(Beginning of RECORDS TO USE)

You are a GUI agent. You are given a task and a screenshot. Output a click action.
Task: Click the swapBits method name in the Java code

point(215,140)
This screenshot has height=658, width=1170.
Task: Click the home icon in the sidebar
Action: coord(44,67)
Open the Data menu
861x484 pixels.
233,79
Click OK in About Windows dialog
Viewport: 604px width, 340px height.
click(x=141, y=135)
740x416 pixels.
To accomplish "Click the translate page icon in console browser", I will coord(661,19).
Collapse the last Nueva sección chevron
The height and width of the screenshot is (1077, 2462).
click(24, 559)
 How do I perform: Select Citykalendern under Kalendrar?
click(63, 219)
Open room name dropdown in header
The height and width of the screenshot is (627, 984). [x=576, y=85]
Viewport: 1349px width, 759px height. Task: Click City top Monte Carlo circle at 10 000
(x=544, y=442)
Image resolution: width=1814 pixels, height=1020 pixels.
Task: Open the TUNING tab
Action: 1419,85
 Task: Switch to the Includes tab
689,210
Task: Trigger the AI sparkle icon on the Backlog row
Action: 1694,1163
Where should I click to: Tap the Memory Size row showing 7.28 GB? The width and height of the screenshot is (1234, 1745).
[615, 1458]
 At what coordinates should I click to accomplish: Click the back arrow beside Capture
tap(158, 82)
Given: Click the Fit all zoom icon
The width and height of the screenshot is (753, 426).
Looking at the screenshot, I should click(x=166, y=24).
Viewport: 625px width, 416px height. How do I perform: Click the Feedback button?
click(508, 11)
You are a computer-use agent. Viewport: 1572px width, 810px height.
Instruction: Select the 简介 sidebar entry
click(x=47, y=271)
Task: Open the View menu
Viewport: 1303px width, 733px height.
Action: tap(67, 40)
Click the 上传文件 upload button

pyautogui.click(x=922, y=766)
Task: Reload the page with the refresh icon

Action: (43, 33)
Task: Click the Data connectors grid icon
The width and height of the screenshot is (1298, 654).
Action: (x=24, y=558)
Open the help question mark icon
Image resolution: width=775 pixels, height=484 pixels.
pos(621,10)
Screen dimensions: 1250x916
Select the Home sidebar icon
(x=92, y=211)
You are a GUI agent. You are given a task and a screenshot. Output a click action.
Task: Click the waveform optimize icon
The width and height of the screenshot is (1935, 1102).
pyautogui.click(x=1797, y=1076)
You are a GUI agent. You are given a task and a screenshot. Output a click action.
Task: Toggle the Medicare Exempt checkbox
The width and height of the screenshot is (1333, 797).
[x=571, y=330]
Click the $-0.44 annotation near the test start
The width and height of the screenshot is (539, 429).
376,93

(End of RECORDS TO USE)

* _ACTION ITEM_:
Taking the entries above, please repeat each one exactly.

* _SOLUTION_:
You are a GUI agent. You are given a task and a screenshot. Output a click action.
Task: Click the swapBits method name in the Java code

point(215,140)
This screenshot has height=658, width=1170.
Task: Click the home icon in the sidebar
Action: coord(44,67)
Open the Data menu
861x484 pixels.
233,79
Click OK in About Windows dialog
Viewport: 604px width, 340px height.
click(x=141, y=135)
740x416 pixels.
To accomplish "Click the translate page icon in console browser", I will coord(661,19).
Collapse the last Nueva sección chevron
The height and width of the screenshot is (1077, 2462).
click(24, 559)
 How do I perform: Select Citykalendern under Kalendrar?
click(63, 219)
Open room name dropdown in header
The height and width of the screenshot is (627, 984). [x=576, y=85]
Viewport: 1349px width, 759px height. Task: Click City top Monte Carlo circle at 10 000
(x=544, y=442)
Image resolution: width=1814 pixels, height=1020 pixels.
Task: Open the TUNING tab
Action: 1419,85
 Task: Switch to the Includes tab
689,210
Task: Trigger the AI sparkle icon on the Backlog row
Action: 1694,1163
Where should I click to: Tap the Memory Size row showing 7.28 GB? The width and height of the screenshot is (1234, 1745).
[615, 1458]
 At what coordinates should I click to accomplish: Click the back arrow beside Capture
tap(158, 82)
Given: Click the Fit all zoom icon
The width and height of the screenshot is (753, 426).
Looking at the screenshot, I should click(x=166, y=24).
Viewport: 625px width, 416px height. How do I perform: Click the Feedback button?
click(508, 11)
You are a computer-use agent. Viewport: 1572px width, 810px height.
Instruction: Select the 简介 sidebar entry
click(x=47, y=271)
Task: Open the View menu
Viewport: 1303px width, 733px height.
Action: tap(67, 40)
Click the 上传文件 upload button

pyautogui.click(x=922, y=766)
Task: Reload the page with the refresh icon

Action: (43, 33)
Task: Click the Data connectors grid icon
The width and height of the screenshot is (1298, 654).
Action: (x=24, y=558)
Open the help question mark icon
Image resolution: width=775 pixels, height=484 pixels.
pos(621,10)
Screen dimensions: 1250x916
Select the Home sidebar icon
(x=92, y=211)
You are a GUI agent. You are given a task and a screenshot. Output a click action.
Task: Click the waveform optimize icon
The width and height of the screenshot is (1935, 1102).
pyautogui.click(x=1797, y=1076)
You are a GUI agent. You are given a task and a screenshot. Output a click action.
Task: Toggle the Medicare Exempt checkbox
The width and height of the screenshot is (1333, 797).
[x=571, y=330]
Click the $-0.44 annotation near the test start
The width and height of the screenshot is (539, 429).
376,93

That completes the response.